* Requirement: From the entries that follow, copy every line with the word "text".

* Dataset items:

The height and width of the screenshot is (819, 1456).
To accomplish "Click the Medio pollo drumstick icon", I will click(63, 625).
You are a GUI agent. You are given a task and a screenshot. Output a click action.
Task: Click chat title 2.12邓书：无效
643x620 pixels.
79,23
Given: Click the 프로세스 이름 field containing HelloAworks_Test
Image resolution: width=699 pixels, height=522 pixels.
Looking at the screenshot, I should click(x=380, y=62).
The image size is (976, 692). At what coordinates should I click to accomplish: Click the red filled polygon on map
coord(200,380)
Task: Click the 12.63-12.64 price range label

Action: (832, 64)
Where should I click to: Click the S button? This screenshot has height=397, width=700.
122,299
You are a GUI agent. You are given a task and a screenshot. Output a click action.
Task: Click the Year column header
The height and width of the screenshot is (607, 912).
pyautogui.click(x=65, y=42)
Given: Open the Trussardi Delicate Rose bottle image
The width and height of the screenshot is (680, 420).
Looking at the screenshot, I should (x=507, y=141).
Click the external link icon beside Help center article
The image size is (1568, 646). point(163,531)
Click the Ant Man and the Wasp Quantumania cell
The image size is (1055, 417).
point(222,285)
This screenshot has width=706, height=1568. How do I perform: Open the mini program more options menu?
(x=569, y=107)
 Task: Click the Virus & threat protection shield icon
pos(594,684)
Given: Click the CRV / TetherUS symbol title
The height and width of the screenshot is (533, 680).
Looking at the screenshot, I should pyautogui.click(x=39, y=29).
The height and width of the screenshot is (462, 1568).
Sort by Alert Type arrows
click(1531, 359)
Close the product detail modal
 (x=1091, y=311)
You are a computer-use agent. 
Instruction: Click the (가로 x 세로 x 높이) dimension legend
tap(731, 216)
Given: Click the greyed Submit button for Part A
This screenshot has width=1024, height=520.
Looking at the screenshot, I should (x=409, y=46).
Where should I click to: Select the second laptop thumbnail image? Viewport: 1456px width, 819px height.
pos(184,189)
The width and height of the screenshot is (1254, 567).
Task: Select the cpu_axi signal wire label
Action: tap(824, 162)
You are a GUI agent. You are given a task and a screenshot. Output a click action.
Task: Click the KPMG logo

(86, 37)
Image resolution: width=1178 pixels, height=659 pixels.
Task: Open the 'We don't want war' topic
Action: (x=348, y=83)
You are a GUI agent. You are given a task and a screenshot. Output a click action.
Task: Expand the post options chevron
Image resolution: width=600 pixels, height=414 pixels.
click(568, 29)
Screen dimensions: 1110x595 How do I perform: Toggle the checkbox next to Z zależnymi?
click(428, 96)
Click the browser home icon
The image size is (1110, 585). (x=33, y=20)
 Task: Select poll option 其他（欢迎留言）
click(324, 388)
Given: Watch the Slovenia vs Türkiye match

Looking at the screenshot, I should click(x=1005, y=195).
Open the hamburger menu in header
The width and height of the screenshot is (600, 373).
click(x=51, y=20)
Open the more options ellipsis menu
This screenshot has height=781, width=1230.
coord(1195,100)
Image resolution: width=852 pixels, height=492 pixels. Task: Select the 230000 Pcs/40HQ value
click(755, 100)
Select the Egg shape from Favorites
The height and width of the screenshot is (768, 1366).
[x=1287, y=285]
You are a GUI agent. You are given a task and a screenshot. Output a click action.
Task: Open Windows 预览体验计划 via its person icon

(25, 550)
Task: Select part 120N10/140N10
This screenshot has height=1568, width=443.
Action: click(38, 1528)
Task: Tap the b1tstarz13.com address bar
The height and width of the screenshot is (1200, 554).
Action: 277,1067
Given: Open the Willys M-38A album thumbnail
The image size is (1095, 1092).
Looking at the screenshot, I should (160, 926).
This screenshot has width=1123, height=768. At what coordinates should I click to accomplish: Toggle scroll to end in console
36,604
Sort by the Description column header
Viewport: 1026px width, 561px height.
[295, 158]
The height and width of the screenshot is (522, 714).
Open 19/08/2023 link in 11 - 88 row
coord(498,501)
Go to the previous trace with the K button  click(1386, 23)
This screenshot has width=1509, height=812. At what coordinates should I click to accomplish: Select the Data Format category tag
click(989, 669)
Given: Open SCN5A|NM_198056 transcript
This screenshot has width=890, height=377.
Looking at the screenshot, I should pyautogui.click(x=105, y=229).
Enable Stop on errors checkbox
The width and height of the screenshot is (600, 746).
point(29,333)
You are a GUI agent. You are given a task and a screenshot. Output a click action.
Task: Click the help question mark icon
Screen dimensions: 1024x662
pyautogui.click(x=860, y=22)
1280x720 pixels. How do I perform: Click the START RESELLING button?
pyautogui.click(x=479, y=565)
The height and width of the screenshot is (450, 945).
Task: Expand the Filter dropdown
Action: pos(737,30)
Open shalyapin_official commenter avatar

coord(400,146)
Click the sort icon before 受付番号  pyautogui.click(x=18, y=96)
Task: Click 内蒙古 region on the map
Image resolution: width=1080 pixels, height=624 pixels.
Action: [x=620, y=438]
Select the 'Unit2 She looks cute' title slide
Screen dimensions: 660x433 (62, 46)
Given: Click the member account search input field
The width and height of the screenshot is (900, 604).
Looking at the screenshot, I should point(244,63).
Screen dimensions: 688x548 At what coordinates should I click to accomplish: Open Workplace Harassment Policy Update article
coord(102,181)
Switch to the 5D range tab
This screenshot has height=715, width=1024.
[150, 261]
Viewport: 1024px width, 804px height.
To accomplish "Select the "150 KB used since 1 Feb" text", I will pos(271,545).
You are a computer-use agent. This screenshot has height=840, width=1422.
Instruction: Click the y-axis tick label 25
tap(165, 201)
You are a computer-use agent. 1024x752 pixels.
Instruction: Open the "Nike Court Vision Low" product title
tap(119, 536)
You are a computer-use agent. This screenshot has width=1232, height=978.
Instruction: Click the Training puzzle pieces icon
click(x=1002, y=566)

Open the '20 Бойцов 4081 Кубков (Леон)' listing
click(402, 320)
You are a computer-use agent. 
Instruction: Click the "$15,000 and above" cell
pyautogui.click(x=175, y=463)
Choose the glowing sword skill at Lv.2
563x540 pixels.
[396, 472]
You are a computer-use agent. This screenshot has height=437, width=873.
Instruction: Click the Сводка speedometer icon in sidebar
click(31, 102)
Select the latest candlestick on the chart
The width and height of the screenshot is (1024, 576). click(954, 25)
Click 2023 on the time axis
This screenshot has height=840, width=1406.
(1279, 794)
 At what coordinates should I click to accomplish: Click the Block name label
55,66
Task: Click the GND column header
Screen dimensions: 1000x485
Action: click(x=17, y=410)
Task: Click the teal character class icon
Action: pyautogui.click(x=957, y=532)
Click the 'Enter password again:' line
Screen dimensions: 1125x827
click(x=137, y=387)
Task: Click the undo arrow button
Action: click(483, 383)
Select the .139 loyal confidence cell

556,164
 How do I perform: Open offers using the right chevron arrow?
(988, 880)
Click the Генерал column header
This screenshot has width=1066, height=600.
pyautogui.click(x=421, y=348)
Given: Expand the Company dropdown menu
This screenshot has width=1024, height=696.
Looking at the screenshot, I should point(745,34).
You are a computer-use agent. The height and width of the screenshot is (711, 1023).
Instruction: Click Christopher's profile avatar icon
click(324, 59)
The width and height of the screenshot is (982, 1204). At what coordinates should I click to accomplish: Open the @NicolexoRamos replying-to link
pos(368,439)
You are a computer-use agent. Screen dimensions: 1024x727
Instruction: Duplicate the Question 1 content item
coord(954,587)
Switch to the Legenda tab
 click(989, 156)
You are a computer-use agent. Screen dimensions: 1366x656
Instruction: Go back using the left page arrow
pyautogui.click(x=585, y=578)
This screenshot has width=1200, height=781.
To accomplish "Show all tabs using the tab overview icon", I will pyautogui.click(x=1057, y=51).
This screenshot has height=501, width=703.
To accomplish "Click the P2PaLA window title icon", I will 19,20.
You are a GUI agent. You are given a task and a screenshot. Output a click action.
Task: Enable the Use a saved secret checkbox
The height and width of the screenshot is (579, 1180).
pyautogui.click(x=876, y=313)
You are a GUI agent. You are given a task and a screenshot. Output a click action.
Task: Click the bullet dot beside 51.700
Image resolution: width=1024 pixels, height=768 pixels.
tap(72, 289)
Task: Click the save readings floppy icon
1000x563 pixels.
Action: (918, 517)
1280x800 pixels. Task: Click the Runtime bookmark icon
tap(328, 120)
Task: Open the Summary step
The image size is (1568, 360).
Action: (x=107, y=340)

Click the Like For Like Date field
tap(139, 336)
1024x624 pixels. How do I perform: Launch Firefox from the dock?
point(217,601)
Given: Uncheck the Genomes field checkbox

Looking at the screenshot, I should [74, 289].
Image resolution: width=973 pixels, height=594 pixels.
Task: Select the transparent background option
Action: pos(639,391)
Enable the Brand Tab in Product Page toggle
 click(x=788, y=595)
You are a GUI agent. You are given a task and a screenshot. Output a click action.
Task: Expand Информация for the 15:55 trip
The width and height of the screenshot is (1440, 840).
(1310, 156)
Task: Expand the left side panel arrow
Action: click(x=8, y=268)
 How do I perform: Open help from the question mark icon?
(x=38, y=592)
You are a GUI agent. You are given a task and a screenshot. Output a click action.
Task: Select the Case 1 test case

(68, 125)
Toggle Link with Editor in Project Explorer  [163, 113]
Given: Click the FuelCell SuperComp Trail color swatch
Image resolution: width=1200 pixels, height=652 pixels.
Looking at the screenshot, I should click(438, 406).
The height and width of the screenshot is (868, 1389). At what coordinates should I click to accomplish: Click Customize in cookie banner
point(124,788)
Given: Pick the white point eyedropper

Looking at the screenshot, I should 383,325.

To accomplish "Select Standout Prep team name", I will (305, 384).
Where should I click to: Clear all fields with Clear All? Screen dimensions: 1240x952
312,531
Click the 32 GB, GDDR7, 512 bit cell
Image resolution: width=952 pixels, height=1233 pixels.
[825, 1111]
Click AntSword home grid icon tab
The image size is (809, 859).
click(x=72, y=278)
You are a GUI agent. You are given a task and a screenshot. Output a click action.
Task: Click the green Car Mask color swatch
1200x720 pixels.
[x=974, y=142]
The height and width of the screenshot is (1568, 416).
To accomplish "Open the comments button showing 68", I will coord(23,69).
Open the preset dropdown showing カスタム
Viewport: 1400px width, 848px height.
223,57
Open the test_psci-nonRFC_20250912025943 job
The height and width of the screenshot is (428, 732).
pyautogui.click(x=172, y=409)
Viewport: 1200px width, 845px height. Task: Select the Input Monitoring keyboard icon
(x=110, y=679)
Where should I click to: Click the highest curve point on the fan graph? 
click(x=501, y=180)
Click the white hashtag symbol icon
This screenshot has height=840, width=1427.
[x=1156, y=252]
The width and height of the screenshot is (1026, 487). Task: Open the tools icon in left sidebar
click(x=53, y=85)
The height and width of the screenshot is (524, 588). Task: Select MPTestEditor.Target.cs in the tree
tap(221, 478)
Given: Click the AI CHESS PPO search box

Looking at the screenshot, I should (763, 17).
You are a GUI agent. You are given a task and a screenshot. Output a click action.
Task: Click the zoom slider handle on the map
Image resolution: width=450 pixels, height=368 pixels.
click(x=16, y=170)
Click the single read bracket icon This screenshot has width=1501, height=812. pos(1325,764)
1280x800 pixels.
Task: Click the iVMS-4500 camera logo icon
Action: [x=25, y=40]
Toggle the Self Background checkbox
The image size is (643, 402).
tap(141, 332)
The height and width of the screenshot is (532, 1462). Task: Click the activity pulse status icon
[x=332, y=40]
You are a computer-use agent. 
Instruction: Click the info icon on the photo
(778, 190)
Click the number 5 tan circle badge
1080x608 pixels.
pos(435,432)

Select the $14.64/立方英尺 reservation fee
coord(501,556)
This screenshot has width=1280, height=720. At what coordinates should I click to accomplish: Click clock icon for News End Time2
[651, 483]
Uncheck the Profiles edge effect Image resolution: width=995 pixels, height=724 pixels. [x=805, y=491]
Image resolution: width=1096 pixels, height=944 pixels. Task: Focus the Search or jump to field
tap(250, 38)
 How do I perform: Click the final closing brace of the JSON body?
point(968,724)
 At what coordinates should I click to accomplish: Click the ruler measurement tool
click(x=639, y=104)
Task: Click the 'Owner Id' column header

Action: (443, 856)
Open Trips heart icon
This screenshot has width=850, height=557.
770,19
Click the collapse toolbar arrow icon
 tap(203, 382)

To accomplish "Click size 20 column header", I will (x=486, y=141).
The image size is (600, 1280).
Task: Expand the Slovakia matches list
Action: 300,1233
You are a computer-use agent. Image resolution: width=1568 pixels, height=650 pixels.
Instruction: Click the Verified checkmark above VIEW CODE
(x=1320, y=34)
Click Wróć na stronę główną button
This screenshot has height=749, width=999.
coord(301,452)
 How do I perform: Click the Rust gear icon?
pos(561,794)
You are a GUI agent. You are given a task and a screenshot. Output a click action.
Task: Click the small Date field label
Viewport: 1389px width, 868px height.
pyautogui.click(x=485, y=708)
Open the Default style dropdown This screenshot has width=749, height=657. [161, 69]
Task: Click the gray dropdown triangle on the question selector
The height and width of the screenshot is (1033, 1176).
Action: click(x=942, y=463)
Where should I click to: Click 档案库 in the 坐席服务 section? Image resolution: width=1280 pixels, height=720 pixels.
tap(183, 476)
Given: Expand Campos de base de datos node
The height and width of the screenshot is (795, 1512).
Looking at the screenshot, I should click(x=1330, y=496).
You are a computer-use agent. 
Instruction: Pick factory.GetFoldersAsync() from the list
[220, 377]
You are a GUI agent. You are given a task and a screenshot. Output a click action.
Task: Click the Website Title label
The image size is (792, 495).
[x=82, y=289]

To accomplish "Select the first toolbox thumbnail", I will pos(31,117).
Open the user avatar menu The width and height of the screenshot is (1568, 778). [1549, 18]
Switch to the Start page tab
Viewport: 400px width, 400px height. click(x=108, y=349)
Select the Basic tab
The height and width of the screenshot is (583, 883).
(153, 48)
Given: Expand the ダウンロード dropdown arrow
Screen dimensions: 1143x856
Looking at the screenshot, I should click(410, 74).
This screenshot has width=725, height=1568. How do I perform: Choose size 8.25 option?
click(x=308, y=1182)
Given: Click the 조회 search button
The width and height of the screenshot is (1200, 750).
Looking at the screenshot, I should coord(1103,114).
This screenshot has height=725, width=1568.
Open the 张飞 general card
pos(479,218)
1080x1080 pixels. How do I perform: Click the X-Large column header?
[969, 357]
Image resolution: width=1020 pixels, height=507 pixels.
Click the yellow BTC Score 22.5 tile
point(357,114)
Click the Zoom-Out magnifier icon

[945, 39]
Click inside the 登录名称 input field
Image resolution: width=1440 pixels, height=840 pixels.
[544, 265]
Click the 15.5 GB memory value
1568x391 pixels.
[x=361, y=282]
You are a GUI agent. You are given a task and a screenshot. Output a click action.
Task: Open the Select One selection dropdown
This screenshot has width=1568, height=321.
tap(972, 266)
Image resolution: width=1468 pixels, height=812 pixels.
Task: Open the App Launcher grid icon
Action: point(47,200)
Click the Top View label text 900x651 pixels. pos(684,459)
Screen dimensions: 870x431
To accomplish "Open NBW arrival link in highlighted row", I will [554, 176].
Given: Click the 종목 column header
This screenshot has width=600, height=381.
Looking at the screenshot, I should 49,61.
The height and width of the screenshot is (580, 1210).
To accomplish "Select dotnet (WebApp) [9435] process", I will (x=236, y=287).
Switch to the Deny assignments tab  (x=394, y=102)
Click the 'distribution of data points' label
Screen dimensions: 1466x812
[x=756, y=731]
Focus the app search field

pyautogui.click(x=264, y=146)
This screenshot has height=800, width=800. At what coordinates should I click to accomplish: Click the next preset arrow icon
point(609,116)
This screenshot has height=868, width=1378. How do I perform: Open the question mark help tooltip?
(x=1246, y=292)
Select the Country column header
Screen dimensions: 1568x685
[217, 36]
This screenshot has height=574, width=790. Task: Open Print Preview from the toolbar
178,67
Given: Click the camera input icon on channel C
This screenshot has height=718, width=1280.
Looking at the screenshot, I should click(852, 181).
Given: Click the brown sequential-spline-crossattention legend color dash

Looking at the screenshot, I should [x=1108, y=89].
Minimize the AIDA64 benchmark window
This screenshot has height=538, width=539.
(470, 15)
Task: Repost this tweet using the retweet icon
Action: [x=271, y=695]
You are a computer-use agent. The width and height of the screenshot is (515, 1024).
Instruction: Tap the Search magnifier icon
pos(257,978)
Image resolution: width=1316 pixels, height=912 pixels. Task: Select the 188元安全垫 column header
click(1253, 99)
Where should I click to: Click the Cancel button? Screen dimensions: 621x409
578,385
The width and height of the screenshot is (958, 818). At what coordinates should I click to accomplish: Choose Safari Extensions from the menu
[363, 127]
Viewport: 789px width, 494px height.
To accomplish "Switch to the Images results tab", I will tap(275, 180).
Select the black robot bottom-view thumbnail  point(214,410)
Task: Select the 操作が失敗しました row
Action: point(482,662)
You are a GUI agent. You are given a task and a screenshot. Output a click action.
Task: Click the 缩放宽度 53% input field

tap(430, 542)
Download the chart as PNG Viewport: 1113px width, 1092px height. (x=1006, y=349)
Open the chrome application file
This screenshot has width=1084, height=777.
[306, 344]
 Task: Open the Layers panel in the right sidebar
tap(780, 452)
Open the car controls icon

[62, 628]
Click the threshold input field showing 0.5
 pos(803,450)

* Task response:
To accomplish "Select the "150 KB used since 1 Feb" text", I will pos(271,545).
Click the Top View label text 900x651 pixels. pos(684,459)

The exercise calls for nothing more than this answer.